UGT1A1*28 genotype and irinotecan dosage in patients with metastatic colorectal cancer: a Dutch Colorectal Cancer Group study

Abstract

The aim of the study was to investigate the associations between UGT1A1(*)28 genotype and (1) response rates, (2) febrile neutropenia and (3) dose intensity in patients with metastatic colorectal cancer treated with irinotecan. UGT1A1(*)28 genotype was determined in 218 patients receiving irinotecan (either first-line therapy with capecitabine or second-line as monotherapy) for metastatic colorectal cancer. TA(7) homozygotes receiving irinotecan combination therapy had a higher incidence of febrile neutropenia (18.2%) compared to the other genotypes (TA(6)/TA(6) : 1.5%; TA(6)/TA(7) : 6.5%, P=0.031).
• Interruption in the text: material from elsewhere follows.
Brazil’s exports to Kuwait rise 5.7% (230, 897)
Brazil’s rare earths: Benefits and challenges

TA(7) heterozygotes receiving irinotecan monotherapy also suffered more febrile neutropenia (19.4%) compared to TA(6)/TA(6) genotype (2.2%; P=0.015). Response rates among genotypes were not different for both regimens: combination regimen, P=0.537; single-agent, P=0.595. TA(7) homozygotes did not receive a lower median irinotecan dose, number of cycles (P-values >or=0.25) or more frequent dose reductions compared to the other genotypes (P-values for trend; combination therapy: 0.62 and single-agent: 0.45). Reductions were mainly (>80%) owing to grade >or=3 diarrhoea, not (febrile) neutropenia. TA(7)/TA(7) patients have a higher incidence of febrile neutropenia upon irinotecan treatment, but were able to receive similar dose and number of cycles compared to other genotypes. Response rates were not significantly different.

Figure 1

Flowchart of patients in current analysis. Abbreviations: BSA=body surface area; CAPIRI=irinotecan first-line combination therapy (250 mg m⁻² every 3 weeks, with capecitabine); IRI=irinotecan (350 mg m⁻² every 3 weeks) second-line single-agent therapy; PS=performance status; ULN=upper limit of normal.

Figure 2

Mean RDI (%) of irinotecan dose per regimen. Boxplots of mean irinotecan dose intensity per cycle. In patients receiving either irinotecan alone or in combination with capecitabine, no statistally significant differences in relative dose intensity were observed (P=0.45 and P=0.83, respectively). Abbreviations: CAPIRI=irinotecan first-line combination therapy (250 mg m⁻² every 3 weeks, with capecitabine); IRI=irinotecan (350 mg m⁻² every 3 weeks) second-line single-agent therapy; 0 depicts a patient with an extreme dosage of irinotecan per cycle; ^*depicts an outlier.